Berdasarkan kenyataan semacam itu, di Kaprabonan terdapat dua silsilah, pertama silsilah sebagai Raja Kaprabonan dan kedua silsilah pengguron Syatariyah. Menurut pengakuan Hilman yang menjadi Rama Guru, tidak semua Raja Kaprabonan itu otomatis menjadi mursyid Syatariyah atau Rama Guru, sekalipun para Raja Kaprabonan tetap mengakui dirinya sebagai Rama Guru.

Silsilah Kaprabonan dari tahun 1696 hingga sekarang, sebagai berikut:

  1. Pangeran Raja Adipati Kaprabon (1696-1734)
  2. Pangeran Kusuma Waningyum Raja Kaprabon II (1734-1766)
  3. Pangeran Brataningrat Raja Kaprabon III (1766-1798)
  4. Pangeran Raja Sulaiman Sulendraningrat Raja Kaprabon IV (1798-1838)
  5. Pangeran Arifudin Kusumabratawirdja Raja Kaprabon V (1838-1878)
  6. Pangeran Adikusuma Adiningrat Raja Kaprabon VI (1878-1918)
  7. Pangeran Angkawijaya Raja Kaprabon VII (1918-1946)
  8. Pangeran Aruman Raja KaprabonVIII (1946-1974)
  9. Pangeran Herman Raja Kaprabon IX (1974-2001)
  10. Pangeran Hempi Raja Kaprabon, MP. (2001-sekarang)

Adapun dalam silsilah tarekat Syatariyah di Kaprabonan berasal dari jalur Abdullah bin Abdul Qahhar, bukan berasal dari Syaikh Abdul Muhyi Pamijahan dan Syaikh Abdurrauf as-Singkili Aceh yang selama ini dianggap sebagai jalur utama penyebar Syatariyah di Jawa dan Nusantara sejak abad ke-17/18.

Silsilah Syatariyah di Kaprabonan Cirebon sebagaimana dalam naskah Syatariyah dan Muhammadiyah, berbeda dengan silsilah Syatariyah di Keraton Kanoman dan Kacirebonan yang berasal dari Syaikh Abdurrauf as-Singkili dan Syaikh Abdul Muhyi Pamijahan.

Perbedaan tersebut menunjukkan bahwa persebaran tarekat Syatariyah di keraton Cirebon sangat dinamis dan tidak tunggal. Dinamika itu pula dapat mencerminkan keragamaan bertarekat di Cirebon, sekalipun dengan nama tarekat yang sama, Syatariyah.

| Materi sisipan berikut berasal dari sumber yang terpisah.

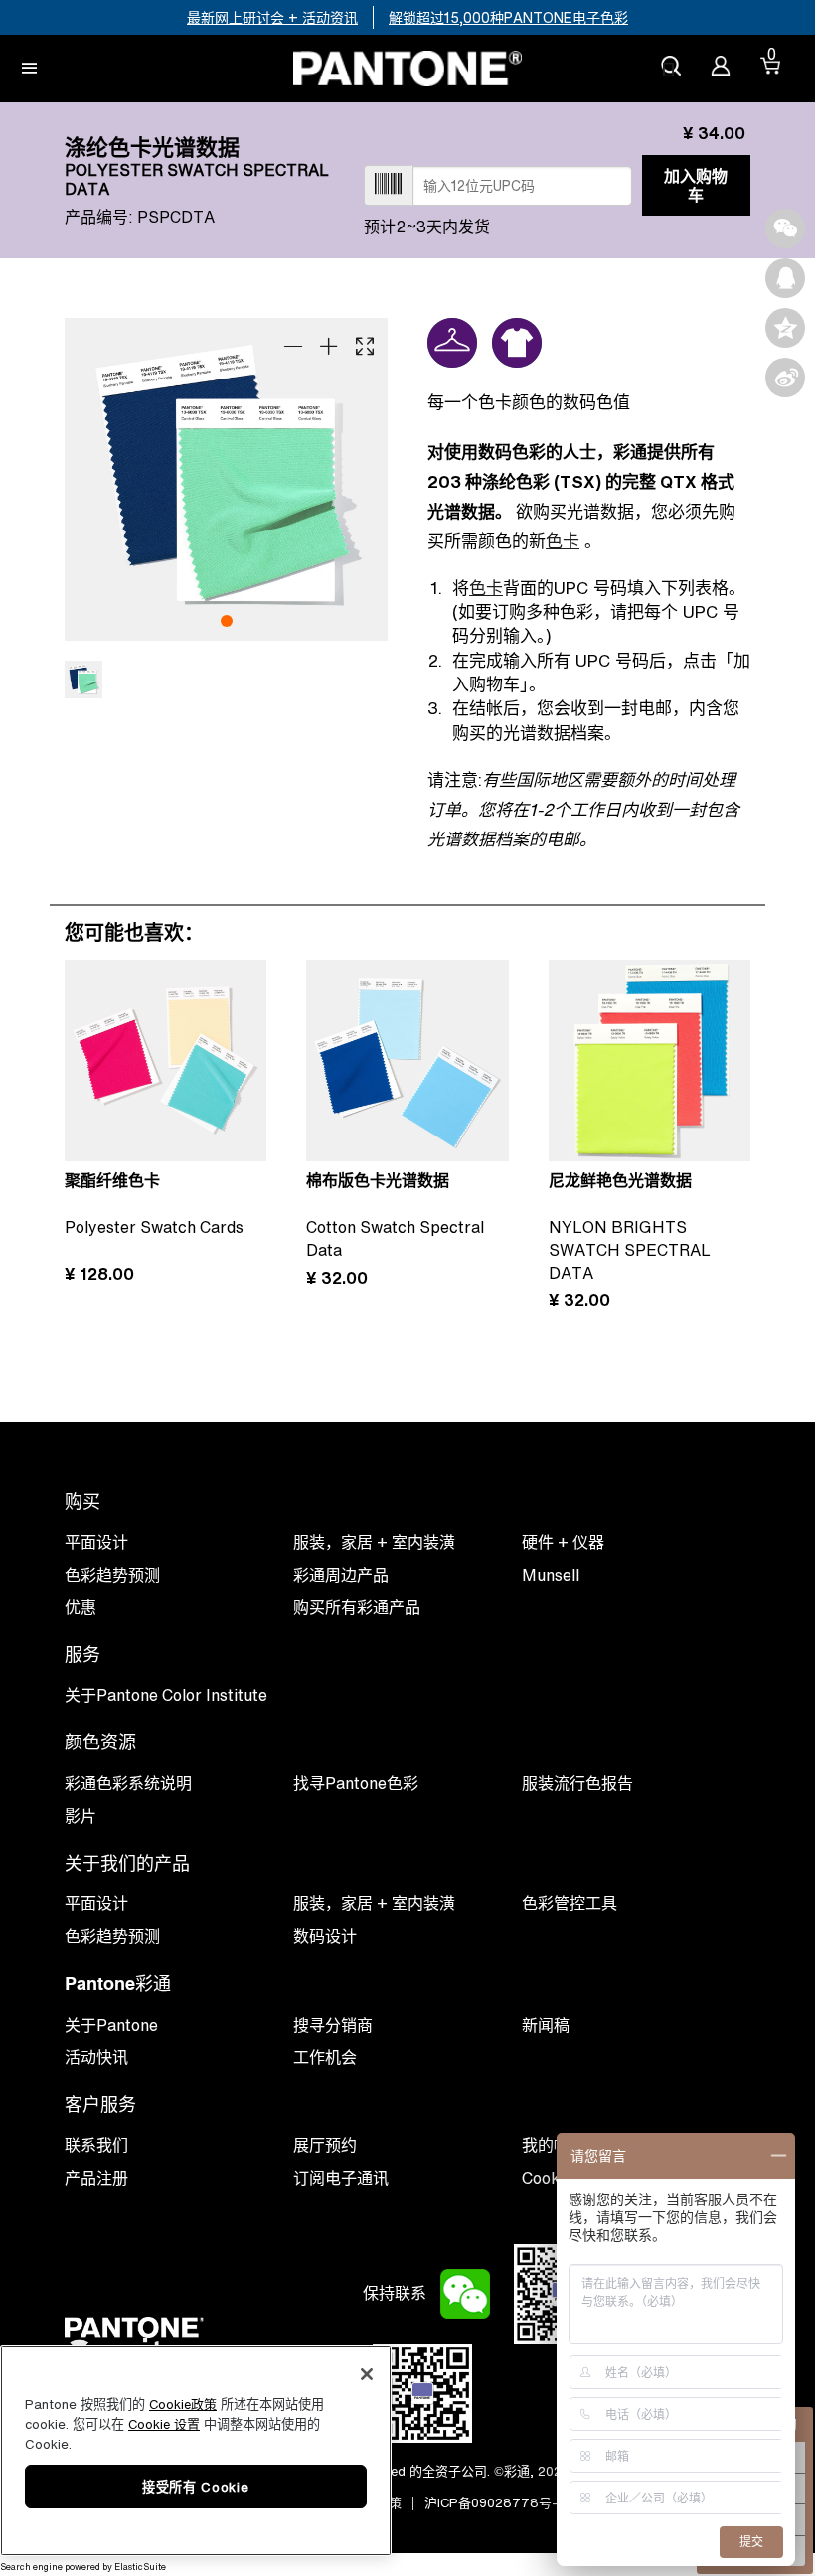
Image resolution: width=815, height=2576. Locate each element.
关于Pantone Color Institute (166, 1695)
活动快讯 (96, 2057)
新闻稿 (546, 2025)
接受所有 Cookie (195, 2487)
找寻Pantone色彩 (355, 1783)
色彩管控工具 (569, 1903)
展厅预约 (325, 2145)
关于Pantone (111, 2025)
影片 (80, 1816)
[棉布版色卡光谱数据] (407, 1060)
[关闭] (367, 2374)
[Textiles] (517, 343)
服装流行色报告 (577, 1783)
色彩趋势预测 (112, 1936)
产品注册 (96, 2178)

Ternyata, keragaman Syatariyah di Cirebon di atas, sekalipun berasal dari Abdullah bin Abdul Qahhar, tidak tunggal hanya Syatariyah dan Muhammadiyah saja, sebab berdasarkan naskah kuno lainnya, terdapat nama tarekat Syatariyah Rifaiyah dan Syatariyah Qadariyah.

Betapa beragamnya tarekat Syatariyah di Cirebon. Hal itu belum lagi dengan silsilah Syatariyah di Pesantren Buntet yang mengambil jalur dari Kaliwungu, Kendal, Jawa Tengah, yakni Kiai Asy’ari. Karena itu tidak salah jika tarekat Syatariyah di Cirebon disebut sebagai melting pot Syatariyah di Nusantara. []

Mahrus eL-Mawa, Dosen Pascasarjana IAIN Syekh Nurjati Cirebon, Pendiri Pusat Studi Budaya dan Manuskrip ISIF Cirebon.